Playing Hard to Get?

This week the Sea Eagles have really made us work hard. As Heather, their chick, gets braver they are all venturing further afield, although they always come back to the loch to roost. We have been arriving at the hide earlier each day so that we can locate at least one of the birds before we collect our visitors.

Today was the most unusual roost of all. We had driven right along the loch to try to find them, prepared to lead a small convoy of visitors to spot the birds. We drew a complete blank. They weren't at any of their favourite roosts, nor did we see them flying or indulging in one of their favourite pastimes of drinking and bathing at the edge of the loch. We set up our screen and DVD player (powered by solar panels - thank goodness it has been sunny recently) so that we could at least show our visitors some footage of the eagles, and set off to collect them and escort them to the hide.

On the way we stopped at the top of the hill (the only place we can get a 'phone signal) to call in to the booking office and check if we had any more bookings for the trip. Whilst my colleague, Debby, was making the call I noticed a number of Ravens and Hooded Crows circling and diving right on the horizon. I grabbed my binoculars and scanned the hill. There was certainly plenty of activity from the Ravens and Crows, as well several stags right on the horizon and more lower down on the hill. As I scanned lower down the hill, looking for some carrion that might have attracted the birds, something caught my eye. There, at the top of one of the Sitka Spruces, were our two adult eagles, quite happily perched one above the other.
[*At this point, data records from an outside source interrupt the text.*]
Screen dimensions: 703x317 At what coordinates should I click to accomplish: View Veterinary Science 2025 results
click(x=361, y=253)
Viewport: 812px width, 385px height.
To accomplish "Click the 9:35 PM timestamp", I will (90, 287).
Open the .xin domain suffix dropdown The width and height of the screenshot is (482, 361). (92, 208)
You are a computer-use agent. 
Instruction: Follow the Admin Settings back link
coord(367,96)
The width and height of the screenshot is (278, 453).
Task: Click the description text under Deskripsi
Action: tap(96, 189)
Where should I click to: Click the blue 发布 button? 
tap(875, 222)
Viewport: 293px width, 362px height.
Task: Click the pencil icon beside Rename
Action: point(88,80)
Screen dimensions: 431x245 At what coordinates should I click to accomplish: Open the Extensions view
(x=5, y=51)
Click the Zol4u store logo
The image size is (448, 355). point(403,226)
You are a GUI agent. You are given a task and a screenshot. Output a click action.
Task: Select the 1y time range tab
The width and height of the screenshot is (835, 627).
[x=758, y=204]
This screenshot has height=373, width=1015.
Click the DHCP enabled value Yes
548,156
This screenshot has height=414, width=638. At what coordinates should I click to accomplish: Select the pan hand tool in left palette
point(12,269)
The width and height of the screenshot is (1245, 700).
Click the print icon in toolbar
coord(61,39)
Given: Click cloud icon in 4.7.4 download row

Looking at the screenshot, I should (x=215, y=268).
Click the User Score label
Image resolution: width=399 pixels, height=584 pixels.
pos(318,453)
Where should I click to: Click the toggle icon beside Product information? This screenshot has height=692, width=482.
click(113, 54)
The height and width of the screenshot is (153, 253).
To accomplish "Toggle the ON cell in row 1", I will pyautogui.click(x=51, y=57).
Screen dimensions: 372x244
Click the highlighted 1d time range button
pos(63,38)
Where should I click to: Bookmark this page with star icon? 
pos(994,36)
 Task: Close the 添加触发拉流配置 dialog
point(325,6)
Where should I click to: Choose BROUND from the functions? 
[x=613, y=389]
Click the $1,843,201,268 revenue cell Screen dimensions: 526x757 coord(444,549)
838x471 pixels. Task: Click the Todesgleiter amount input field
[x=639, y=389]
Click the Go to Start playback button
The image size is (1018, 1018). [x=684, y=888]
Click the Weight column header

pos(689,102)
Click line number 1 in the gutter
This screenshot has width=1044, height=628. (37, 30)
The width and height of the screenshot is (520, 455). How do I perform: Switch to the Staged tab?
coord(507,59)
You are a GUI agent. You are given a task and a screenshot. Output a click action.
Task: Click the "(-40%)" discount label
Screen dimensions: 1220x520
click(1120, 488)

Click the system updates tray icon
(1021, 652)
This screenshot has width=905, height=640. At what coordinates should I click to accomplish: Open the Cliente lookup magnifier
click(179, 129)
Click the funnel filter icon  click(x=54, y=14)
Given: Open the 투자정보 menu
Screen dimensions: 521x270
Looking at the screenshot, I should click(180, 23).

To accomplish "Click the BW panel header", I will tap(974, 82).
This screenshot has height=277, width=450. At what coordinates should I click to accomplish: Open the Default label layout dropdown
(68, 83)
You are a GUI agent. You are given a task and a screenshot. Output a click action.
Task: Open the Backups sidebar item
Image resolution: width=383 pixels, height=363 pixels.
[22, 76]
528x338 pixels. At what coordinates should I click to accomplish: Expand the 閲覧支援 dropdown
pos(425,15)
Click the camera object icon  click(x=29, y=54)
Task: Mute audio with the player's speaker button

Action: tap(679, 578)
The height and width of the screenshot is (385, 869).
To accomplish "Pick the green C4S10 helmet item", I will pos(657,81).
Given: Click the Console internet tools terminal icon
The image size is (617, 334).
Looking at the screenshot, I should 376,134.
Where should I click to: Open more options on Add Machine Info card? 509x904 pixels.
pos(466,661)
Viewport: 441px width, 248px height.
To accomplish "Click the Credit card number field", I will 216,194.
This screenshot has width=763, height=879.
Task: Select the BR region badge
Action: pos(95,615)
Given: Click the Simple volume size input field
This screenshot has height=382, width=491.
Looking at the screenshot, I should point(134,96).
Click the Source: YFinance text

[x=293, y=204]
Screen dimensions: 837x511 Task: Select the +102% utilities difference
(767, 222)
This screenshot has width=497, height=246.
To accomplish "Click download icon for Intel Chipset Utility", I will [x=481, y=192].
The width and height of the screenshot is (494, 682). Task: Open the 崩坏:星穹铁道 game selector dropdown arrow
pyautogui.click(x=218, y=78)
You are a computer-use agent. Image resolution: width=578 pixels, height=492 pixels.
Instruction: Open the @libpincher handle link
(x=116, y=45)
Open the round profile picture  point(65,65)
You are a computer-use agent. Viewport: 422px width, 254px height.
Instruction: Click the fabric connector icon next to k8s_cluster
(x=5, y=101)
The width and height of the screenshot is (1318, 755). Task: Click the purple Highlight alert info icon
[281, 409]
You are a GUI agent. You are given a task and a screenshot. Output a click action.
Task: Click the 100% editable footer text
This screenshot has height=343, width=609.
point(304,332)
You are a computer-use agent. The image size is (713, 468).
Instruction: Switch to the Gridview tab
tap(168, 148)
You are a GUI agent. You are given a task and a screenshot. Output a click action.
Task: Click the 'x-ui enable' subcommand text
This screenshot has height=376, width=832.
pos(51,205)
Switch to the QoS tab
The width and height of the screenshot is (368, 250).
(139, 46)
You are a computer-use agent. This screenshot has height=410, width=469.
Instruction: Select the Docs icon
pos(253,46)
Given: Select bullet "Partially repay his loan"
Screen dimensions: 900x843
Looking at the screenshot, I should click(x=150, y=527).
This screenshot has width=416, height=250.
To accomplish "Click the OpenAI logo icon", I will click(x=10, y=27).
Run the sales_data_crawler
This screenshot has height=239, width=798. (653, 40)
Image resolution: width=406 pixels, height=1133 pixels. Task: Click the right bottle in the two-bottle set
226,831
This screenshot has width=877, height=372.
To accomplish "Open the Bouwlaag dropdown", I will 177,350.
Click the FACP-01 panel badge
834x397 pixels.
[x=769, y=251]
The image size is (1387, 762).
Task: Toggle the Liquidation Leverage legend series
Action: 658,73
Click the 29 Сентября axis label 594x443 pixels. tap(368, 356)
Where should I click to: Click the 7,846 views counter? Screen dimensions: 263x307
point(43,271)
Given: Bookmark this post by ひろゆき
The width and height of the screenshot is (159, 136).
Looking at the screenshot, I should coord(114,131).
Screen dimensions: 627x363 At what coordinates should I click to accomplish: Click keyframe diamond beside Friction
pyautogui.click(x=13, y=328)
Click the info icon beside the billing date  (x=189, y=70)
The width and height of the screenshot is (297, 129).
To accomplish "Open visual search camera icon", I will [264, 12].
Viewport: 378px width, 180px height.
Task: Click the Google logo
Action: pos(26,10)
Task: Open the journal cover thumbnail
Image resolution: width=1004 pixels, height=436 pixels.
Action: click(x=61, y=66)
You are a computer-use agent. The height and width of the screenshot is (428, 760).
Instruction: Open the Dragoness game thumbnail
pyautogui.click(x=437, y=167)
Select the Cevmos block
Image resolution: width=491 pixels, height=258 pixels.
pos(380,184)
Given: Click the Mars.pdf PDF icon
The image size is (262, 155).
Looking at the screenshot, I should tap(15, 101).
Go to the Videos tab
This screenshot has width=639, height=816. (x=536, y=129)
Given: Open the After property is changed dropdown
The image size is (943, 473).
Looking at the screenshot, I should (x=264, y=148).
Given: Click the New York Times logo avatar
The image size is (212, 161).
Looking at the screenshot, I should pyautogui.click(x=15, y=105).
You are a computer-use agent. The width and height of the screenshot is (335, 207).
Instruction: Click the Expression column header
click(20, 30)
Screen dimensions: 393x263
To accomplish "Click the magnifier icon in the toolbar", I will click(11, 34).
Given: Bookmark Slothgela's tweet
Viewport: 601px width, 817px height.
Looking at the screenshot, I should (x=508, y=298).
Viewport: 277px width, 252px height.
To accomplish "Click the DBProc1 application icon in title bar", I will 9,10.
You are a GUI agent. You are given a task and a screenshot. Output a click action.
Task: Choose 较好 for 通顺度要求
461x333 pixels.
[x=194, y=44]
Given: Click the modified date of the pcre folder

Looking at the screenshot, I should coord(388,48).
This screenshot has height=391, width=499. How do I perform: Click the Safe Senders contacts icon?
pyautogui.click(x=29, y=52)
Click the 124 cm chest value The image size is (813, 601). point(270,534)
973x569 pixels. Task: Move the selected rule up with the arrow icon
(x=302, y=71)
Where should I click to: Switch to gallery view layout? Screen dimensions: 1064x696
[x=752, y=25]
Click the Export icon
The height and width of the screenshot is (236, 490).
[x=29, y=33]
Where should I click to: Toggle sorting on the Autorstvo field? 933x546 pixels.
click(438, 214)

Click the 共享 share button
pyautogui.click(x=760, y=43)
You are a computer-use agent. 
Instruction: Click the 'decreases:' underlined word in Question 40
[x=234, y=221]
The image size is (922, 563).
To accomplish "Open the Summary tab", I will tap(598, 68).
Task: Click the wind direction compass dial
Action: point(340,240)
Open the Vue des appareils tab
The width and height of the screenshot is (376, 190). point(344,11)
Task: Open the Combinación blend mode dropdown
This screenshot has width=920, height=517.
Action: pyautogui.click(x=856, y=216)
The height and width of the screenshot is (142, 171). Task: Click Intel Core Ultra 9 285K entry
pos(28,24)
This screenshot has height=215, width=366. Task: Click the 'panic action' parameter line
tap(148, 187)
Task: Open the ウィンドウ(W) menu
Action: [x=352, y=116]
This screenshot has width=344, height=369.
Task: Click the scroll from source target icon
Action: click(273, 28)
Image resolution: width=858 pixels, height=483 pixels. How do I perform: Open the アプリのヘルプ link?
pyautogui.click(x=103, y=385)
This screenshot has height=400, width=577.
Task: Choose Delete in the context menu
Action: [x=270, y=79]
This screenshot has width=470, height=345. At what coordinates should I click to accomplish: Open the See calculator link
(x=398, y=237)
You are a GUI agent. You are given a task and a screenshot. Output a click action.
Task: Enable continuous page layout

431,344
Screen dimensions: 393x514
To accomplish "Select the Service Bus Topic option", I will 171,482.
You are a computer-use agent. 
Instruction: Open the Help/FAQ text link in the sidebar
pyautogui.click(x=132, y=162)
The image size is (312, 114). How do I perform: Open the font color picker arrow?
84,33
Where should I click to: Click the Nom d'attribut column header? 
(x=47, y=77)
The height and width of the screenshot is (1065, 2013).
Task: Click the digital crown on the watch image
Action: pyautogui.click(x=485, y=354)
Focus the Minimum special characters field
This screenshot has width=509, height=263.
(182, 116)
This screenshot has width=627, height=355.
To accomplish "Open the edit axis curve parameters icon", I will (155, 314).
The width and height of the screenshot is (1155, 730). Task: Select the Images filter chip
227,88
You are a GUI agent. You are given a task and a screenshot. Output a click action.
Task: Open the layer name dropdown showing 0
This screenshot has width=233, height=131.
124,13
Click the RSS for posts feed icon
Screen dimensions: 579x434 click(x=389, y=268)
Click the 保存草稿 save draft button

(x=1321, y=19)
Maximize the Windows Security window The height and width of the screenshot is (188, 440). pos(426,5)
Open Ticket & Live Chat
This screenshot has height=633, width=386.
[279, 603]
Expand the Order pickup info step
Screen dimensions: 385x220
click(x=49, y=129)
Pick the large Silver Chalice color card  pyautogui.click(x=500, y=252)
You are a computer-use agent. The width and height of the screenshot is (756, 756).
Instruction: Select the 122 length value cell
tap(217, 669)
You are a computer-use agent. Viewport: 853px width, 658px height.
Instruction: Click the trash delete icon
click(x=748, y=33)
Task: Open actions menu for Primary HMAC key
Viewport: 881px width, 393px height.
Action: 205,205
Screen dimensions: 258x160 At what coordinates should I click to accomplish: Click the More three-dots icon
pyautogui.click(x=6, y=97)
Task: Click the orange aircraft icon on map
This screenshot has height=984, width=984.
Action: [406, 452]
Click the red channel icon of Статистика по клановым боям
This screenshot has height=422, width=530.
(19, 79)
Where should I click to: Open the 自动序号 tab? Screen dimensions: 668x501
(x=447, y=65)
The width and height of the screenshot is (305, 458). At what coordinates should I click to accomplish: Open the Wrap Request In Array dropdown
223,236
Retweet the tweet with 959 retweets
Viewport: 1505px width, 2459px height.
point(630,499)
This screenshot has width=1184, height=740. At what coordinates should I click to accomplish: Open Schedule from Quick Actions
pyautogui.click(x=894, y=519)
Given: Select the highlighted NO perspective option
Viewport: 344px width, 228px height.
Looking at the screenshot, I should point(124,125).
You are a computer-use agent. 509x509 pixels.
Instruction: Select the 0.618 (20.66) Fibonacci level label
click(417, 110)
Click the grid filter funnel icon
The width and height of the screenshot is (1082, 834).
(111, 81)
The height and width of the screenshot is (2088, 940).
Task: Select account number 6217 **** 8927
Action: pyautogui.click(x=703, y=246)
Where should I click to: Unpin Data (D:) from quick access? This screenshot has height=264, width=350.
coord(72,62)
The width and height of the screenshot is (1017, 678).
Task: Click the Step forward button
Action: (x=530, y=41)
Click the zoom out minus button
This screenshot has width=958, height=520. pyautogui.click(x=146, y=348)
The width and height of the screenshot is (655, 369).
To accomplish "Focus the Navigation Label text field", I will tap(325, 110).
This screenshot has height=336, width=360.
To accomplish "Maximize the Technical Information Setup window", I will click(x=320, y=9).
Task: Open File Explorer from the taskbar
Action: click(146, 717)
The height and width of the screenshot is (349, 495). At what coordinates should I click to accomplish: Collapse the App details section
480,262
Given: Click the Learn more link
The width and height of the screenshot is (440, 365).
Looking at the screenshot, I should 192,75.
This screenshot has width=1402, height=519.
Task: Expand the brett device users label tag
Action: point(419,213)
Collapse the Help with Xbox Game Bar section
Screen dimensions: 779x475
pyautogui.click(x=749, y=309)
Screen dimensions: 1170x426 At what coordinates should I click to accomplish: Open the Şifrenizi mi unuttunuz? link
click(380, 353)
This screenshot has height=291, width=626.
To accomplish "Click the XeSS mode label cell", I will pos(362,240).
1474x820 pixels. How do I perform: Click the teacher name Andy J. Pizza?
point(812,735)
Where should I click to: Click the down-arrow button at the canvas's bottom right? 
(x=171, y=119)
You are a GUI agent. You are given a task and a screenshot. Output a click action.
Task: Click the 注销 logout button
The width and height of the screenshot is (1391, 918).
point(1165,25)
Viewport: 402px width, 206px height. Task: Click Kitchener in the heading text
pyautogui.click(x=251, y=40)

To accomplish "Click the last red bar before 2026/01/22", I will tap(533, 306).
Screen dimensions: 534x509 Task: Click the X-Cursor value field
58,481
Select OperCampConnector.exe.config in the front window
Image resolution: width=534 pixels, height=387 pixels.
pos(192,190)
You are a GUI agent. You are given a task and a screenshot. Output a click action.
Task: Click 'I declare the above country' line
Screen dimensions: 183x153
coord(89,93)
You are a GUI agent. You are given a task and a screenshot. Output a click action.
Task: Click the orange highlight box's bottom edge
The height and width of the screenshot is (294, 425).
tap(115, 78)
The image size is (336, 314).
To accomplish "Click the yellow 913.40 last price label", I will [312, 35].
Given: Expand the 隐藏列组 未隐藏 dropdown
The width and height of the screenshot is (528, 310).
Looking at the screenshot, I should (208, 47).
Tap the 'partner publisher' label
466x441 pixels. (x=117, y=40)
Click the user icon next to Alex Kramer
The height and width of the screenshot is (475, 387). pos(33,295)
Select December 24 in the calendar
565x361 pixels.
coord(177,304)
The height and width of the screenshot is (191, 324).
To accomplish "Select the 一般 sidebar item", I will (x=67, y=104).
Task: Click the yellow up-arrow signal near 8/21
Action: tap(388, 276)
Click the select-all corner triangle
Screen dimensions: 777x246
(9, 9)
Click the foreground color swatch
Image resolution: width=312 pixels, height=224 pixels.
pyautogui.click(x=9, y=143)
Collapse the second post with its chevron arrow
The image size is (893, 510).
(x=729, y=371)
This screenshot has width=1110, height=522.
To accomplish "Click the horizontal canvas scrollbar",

This pair have such a firm bond, and most of the time when we see them perched together they are in the same tree, sometimes on the same branch.

We set up the scope and all our visitors had a great view of Frisa at the top of the tree, and Skye slightly lower down. As we watched, Frisa looked up high above her and then took off. Whilst everyone else watched to see where she went, I scanned the area she was looking at and sure enough, there was Heather, their chick. Shortly afterwards Skye took off too. They were flying so high that we were afraid that that was the last we would see of them.

The party carried on down to the hide, we started our introductory talk whilst scanning the area, and there, sitting in one of his favourite trees opposite the hide, was Skye. He stayed there all morning, preening the last of his moulting body feathers, sometimes turning and stretching his great wings almost as if he was posing for us.

Our visitors were delighted - what more could they ask for?